Top of TASK INPUTS
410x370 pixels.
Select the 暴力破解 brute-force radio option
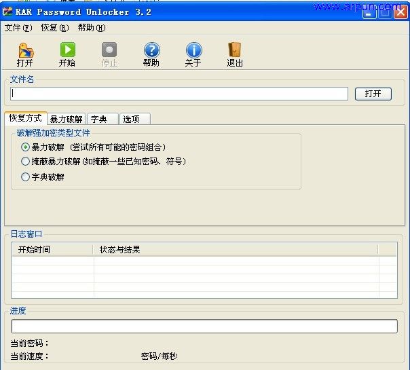tap(26, 147)
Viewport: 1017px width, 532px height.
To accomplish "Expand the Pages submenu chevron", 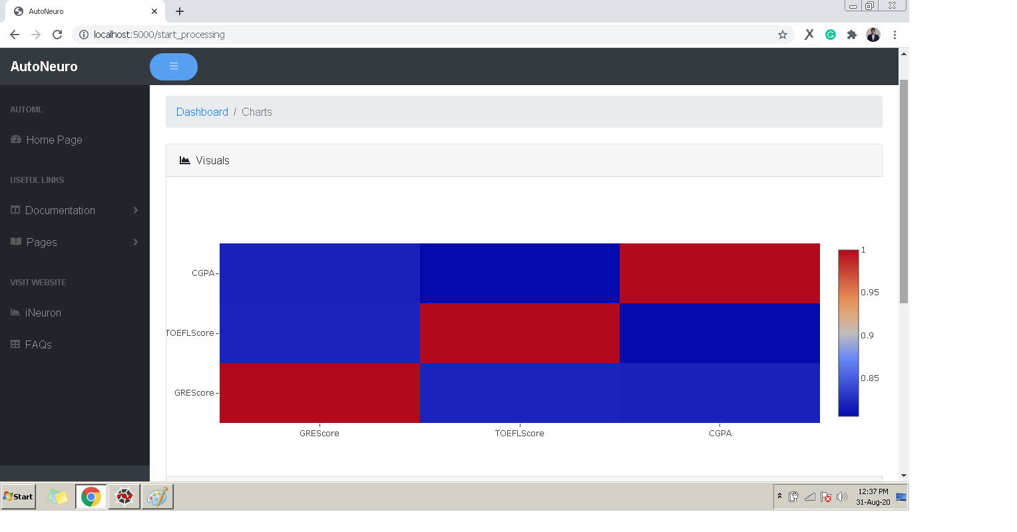I will coord(136,242).
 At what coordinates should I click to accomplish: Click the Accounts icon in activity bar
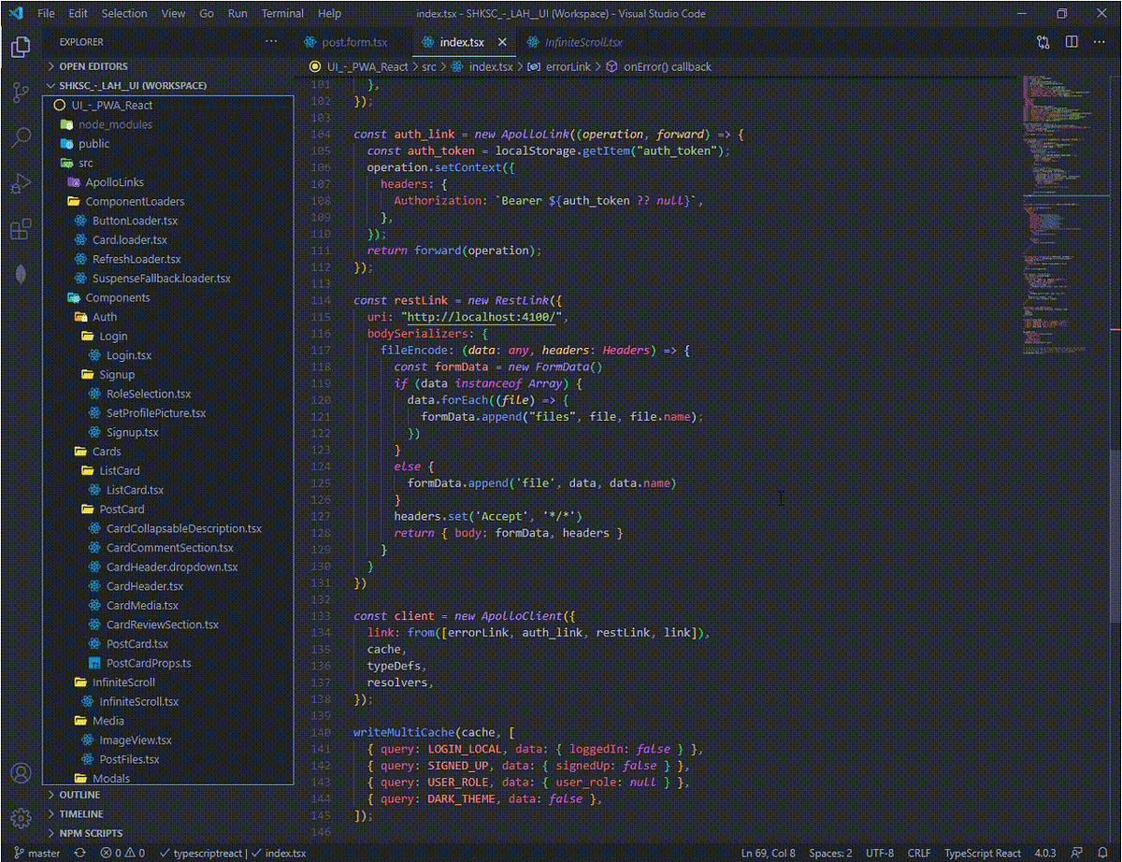coord(21,773)
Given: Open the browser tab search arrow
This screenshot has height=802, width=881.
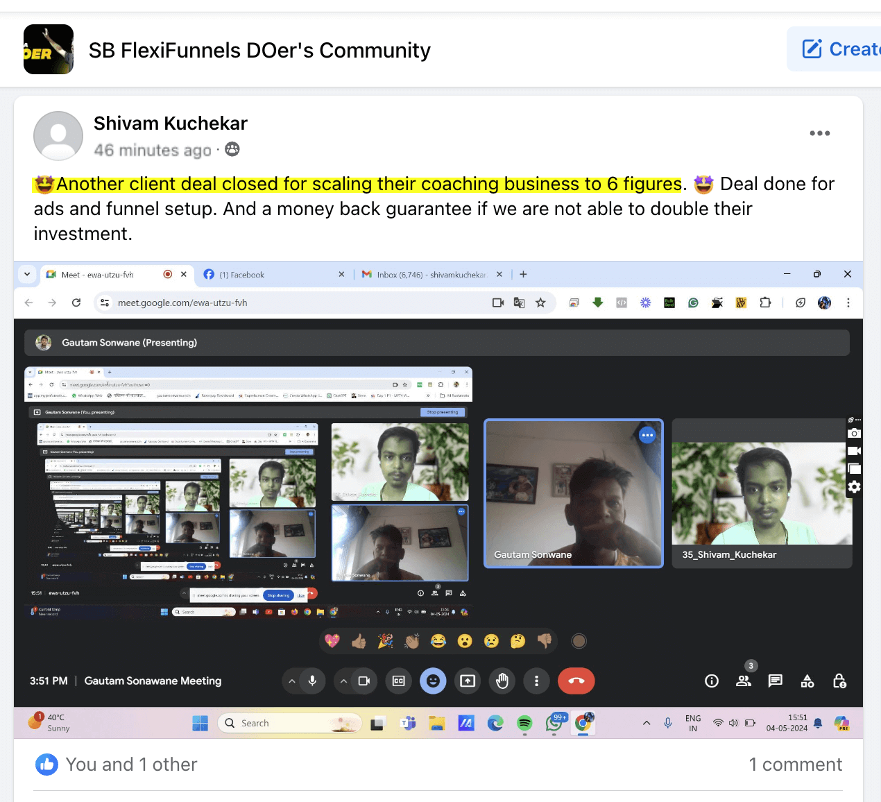Looking at the screenshot, I should click(x=26, y=274).
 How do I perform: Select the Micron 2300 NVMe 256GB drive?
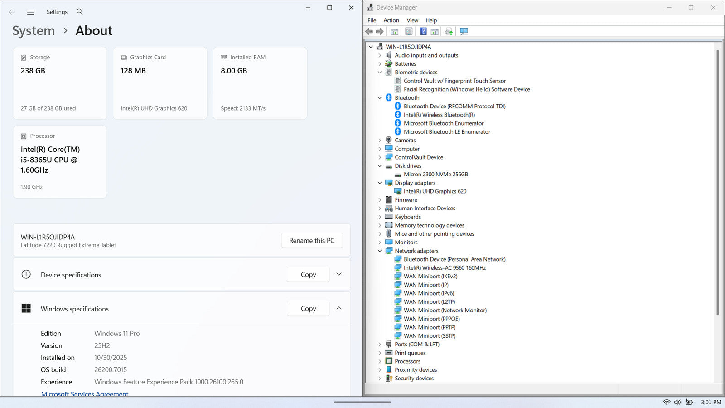[435, 174]
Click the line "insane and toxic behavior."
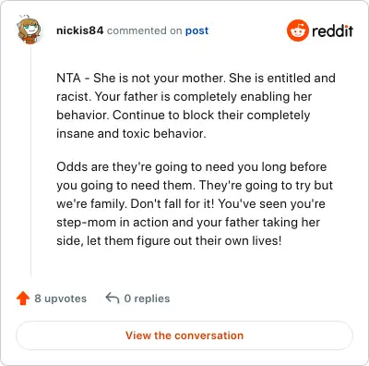This screenshot has width=369, height=366. point(131,133)
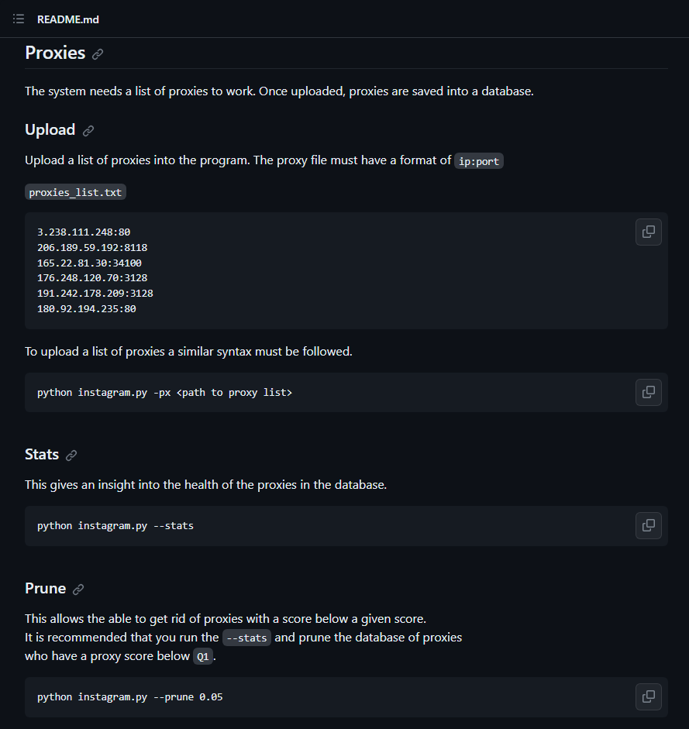The width and height of the screenshot is (689, 729).
Task: Click the --stats inline code in Prune text
Action: coord(246,638)
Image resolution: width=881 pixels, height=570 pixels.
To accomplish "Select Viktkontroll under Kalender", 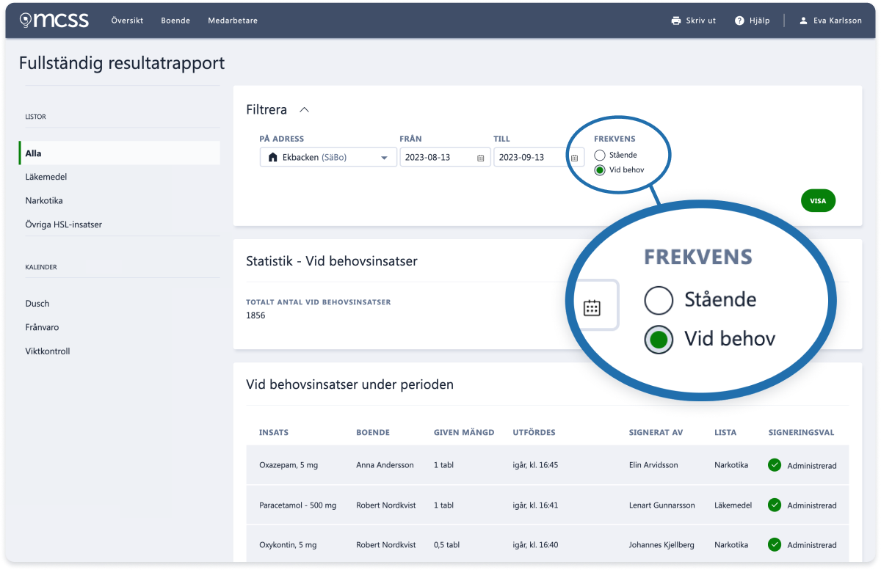I will pos(46,351).
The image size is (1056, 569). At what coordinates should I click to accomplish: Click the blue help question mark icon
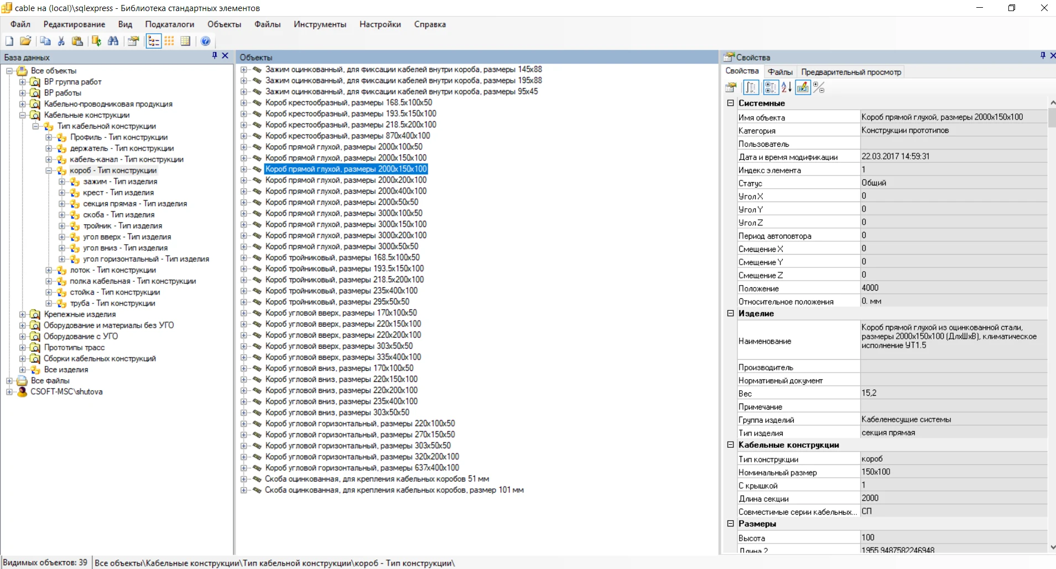click(205, 41)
Bottom of TASK INPUTS
WHAT THE TASK ASKS: Go through the records line by line, and copy each line that holds the string "pixels".

FINISHED TASK:
410x370 pixels.
Image resolution: width=881 pixels, height=570 pixels.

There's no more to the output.